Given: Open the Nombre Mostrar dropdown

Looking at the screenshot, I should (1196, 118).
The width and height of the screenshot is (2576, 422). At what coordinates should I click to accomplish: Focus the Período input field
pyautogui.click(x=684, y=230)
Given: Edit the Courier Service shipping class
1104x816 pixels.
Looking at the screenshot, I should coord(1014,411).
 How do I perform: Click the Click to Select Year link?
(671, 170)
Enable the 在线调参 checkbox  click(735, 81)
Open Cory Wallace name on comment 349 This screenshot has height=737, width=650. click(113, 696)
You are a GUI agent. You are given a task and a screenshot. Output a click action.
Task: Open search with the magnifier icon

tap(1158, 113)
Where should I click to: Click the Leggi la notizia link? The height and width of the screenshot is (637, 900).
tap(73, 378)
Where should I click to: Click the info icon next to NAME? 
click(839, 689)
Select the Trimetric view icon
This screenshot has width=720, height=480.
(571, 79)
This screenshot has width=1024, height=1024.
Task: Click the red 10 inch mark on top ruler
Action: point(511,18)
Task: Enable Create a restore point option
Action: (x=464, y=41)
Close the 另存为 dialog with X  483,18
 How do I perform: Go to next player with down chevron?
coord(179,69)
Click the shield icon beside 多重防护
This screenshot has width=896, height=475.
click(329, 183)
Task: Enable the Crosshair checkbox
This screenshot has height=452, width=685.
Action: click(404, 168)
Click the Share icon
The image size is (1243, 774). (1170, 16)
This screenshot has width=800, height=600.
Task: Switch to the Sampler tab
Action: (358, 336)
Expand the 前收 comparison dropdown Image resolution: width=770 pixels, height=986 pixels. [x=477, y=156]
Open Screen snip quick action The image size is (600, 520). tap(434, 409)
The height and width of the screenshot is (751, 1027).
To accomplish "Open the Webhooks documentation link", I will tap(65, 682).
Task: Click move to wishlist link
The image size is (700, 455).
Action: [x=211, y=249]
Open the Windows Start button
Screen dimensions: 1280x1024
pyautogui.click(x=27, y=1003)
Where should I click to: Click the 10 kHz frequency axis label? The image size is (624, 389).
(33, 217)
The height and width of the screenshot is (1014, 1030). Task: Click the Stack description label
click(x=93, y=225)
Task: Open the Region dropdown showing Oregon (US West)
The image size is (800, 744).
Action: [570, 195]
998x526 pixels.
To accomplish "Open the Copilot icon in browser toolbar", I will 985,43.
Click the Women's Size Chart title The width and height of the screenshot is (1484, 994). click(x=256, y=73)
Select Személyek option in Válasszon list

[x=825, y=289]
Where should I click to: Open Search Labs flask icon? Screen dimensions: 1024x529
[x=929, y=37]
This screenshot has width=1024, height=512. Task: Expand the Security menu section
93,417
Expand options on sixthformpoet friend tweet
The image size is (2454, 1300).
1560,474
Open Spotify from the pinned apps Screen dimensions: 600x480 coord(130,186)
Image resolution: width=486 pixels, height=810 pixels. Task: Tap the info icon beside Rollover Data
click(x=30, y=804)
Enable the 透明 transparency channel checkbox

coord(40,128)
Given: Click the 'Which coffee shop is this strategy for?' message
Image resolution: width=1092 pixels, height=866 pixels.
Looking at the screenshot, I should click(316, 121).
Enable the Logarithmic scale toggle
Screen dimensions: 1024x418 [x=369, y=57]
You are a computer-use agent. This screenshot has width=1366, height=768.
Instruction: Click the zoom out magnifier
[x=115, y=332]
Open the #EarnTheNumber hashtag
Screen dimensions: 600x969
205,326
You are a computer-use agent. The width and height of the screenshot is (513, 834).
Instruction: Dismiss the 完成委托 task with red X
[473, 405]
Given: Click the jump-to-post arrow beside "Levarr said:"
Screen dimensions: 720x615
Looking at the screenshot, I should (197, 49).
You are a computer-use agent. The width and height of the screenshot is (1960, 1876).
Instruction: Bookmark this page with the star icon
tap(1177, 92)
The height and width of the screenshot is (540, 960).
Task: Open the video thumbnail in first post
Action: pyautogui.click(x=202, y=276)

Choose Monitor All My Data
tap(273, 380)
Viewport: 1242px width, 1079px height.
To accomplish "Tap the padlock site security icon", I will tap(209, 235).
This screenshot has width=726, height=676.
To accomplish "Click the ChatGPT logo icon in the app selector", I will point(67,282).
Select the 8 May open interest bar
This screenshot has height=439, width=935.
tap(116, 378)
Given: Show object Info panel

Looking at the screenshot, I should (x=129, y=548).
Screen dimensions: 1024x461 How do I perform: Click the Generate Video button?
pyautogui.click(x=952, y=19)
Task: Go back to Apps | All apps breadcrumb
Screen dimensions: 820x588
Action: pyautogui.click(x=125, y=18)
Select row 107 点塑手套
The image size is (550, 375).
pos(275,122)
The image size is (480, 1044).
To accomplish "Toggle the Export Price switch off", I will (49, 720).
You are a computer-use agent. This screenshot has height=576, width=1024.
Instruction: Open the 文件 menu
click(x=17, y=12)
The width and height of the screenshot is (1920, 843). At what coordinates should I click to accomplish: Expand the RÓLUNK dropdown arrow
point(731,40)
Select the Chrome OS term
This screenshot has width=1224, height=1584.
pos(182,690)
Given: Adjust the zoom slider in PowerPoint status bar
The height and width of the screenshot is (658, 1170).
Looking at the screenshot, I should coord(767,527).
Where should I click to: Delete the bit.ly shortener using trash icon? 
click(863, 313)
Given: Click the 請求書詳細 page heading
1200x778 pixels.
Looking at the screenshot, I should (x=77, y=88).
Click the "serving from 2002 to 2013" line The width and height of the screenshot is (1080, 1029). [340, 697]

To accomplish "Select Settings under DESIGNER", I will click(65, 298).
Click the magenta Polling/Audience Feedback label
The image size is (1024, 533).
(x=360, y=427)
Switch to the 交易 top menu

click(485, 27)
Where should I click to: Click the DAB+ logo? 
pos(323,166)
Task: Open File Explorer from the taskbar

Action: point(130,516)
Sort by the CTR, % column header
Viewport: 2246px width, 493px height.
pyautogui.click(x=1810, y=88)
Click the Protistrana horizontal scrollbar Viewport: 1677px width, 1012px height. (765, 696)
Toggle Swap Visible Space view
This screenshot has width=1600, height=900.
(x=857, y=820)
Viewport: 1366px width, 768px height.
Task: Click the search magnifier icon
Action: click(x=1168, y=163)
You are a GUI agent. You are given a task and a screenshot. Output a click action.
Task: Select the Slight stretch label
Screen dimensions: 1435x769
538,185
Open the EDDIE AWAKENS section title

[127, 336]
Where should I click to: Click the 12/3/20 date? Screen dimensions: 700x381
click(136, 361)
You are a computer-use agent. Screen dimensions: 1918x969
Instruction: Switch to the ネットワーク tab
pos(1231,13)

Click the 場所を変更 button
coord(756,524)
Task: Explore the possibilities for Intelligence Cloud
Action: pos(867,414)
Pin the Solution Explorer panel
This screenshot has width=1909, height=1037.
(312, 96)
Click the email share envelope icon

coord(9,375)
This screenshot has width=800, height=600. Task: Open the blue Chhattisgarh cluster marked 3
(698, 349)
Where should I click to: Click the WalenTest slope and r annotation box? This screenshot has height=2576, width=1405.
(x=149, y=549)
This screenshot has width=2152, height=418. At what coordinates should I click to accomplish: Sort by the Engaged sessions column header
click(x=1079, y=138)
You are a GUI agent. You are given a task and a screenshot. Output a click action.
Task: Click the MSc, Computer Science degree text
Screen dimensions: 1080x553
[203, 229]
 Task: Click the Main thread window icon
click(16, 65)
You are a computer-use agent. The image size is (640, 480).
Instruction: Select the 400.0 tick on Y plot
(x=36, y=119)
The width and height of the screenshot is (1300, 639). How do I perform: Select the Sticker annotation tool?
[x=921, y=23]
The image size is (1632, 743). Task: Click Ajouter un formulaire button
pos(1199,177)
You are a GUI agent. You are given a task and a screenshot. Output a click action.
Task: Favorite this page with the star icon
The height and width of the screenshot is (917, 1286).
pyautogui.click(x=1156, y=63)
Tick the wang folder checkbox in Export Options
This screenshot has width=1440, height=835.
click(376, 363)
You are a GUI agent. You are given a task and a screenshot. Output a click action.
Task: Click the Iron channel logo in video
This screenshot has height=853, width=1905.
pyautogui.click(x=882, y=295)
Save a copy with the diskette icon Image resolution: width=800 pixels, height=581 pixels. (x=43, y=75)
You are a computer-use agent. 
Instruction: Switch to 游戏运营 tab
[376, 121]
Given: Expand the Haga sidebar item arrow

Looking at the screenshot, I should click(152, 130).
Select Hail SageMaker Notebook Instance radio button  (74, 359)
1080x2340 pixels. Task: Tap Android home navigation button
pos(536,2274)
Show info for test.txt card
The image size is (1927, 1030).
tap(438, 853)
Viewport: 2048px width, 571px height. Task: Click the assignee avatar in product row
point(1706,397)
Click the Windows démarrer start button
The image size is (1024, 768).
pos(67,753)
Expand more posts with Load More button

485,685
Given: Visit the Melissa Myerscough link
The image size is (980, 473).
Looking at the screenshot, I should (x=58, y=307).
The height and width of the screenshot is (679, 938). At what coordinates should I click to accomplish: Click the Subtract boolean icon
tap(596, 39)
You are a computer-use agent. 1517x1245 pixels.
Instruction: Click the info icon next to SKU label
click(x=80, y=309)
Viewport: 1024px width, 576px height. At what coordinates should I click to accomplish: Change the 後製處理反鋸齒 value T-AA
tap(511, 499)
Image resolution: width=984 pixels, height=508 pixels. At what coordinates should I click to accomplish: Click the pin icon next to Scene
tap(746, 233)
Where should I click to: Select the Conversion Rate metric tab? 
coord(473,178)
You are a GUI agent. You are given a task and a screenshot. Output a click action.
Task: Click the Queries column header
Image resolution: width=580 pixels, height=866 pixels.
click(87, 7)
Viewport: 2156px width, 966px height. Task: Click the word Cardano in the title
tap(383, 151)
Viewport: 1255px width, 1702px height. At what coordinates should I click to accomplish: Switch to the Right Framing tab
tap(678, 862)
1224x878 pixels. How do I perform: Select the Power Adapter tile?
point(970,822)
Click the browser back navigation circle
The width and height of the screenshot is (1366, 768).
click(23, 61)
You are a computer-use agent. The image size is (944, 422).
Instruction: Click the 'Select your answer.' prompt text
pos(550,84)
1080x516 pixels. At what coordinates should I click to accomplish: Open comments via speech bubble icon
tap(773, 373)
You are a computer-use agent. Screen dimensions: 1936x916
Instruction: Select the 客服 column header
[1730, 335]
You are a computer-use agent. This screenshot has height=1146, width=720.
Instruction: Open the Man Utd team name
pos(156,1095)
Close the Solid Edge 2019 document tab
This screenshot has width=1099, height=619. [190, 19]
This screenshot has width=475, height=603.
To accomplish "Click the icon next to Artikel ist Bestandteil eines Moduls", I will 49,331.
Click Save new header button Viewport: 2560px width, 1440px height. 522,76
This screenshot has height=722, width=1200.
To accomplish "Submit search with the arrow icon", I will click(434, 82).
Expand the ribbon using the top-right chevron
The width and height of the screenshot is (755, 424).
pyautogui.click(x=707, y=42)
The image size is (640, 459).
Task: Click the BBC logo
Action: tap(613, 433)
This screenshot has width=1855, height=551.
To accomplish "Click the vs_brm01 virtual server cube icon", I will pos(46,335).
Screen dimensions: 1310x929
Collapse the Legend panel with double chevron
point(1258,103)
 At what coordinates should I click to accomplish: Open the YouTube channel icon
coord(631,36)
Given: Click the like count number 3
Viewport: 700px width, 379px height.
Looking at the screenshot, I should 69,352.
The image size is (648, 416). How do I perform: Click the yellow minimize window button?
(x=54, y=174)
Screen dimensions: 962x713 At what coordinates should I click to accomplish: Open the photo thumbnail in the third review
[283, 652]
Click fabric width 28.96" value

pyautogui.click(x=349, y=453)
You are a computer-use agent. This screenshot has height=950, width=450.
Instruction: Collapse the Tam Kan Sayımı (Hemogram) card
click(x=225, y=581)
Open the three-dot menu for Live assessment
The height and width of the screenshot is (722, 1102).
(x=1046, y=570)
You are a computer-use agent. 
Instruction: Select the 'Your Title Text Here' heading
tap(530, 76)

━━━━

Would you please filter the lines above and copy every one that includes "Export"?

■ ANSWER ■
To accomplish "Toggle the Export Price switch off", I will (49, 720).
Tick the wang folder checkbox in Export Options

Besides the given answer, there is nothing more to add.